» **Task description**
Continue the numbered guidelines for writing a Dockerfile from an annotated terminal session, picking up after the last item shown.

» **Selected passage**
"""

3. **Package Installation:**
   - Determine which packages are needed by reading the annotations and terminal logs.
   - Install only the required packages explicitly (for example, gcc, musl-dev, make, wget, perl, etc.) using the appropriate package manager (e.g., `apk` for Alpine).
   - Avoid using meta-packages like `build-base` unless explicitly required.

4. **Working Directory and File Handling:**
   - Set a consistent working directory (for example, `/root` or as specified in the session).
   - Include steps to download, extract, or copy any required source files or dependencies as documented.
   - Use the correct extraction flags (e.g., `tar -xJf` for `.tar.xz` files or `tar -xzf` for `.tar.gz` files) based on the file type.

5. **Build and Execution Steps:**
   - Incorporate all documented steps needed to configure, build, install, or run the software or process. This may include commands like `./configure`, `make -j`, and `make install`.
   - Parse the annotations for any additional commands that affect the process (while ignoring any mis-typed or erroneous commands).

6. **Error Handling:**
   - If the annotated session contains errors or mistakes (for example, mis-typed commands or failed attempts noted in the annotations), ignore those errors and do not include them in the Dockerfile.

"""

» **Data supplied**

"""

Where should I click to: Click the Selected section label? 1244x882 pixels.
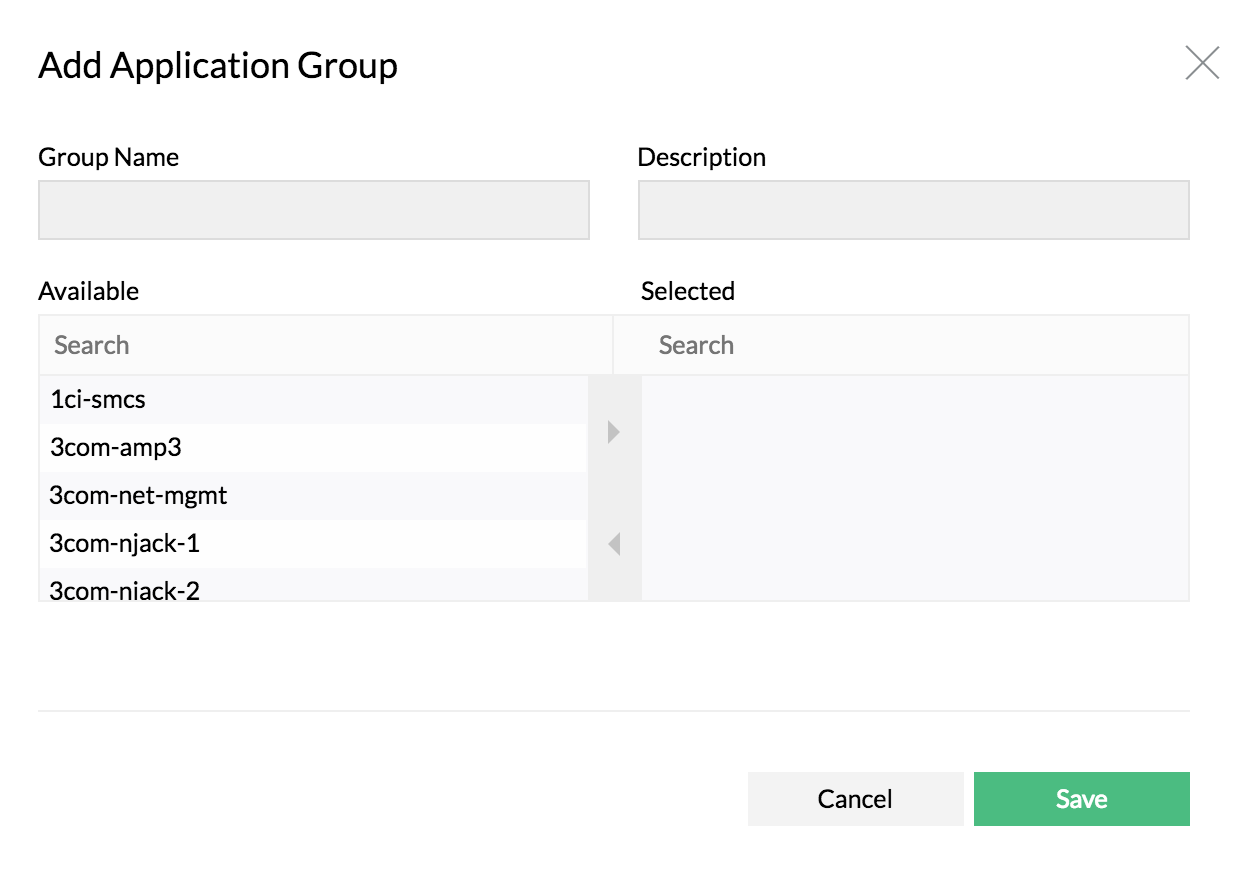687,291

"""
"""

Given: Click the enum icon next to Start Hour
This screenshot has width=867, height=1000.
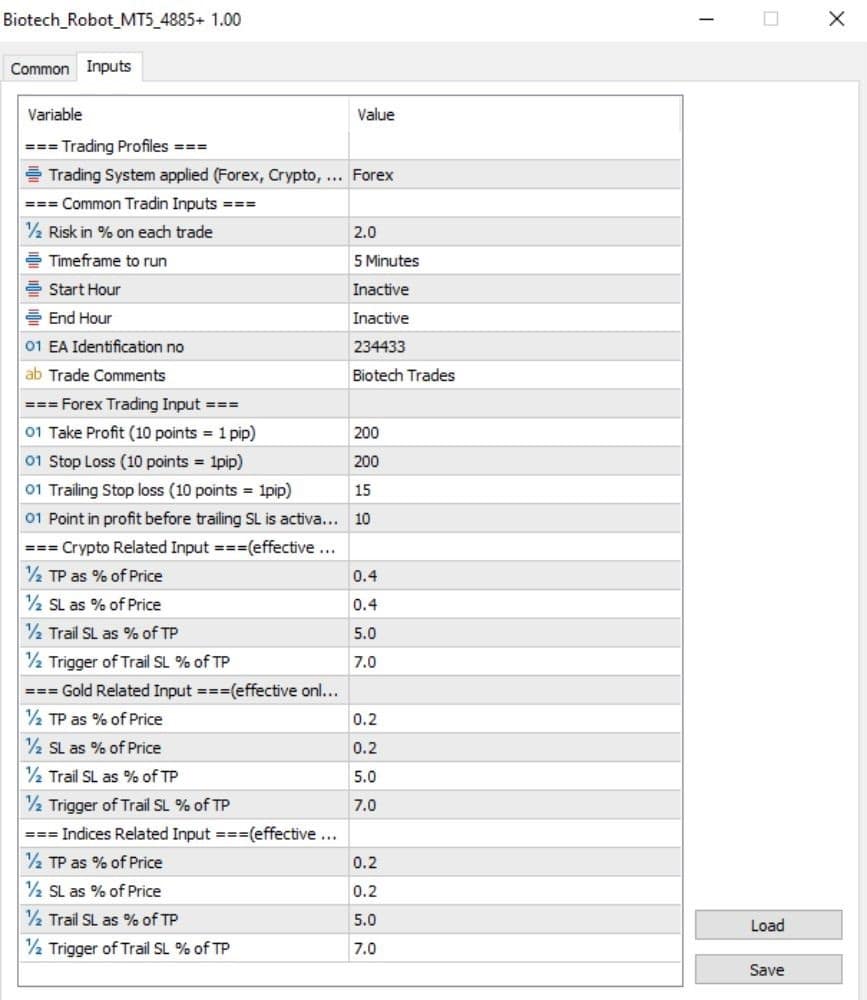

"""

» **Exercise result**
   - Generate a clean, correct Dockerfile that reflects the intended successful process.

7. **Testing and Verification:**
   - If the session includes testing steps (for example, running a test script, checking version output, or dumping command history), include these steps in the Dockerfile to verify that the process has completed successfully.

8. **Self-Contained and Runnable:**
   - The generated Dockerfile must be self-contained so that someone can build and run the image to replicate the session’s process exactly.
   - Use clear, well-structured commands and include comments if necessary to explain each step.

**Output:**
Generate and provide ONLY the complete runnable Dockerfile as the response. Do not respond with anything else.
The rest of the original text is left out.